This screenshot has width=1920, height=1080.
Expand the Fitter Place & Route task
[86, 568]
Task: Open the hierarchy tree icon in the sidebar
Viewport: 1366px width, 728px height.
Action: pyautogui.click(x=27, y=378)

· · · · ·

-- REQUIRED WORK --
Restate the whole listing exactly, leaving out nothing.

-- EXERCISE ANSWER --
This screenshot has width=1920, height=1080.
Expand the Fitter Place & Route task
[86, 568]
Task: Open the hierarchy tree icon in the sidebar
Viewport: 1366px width, 728px height.
Action: pyautogui.click(x=27, y=378)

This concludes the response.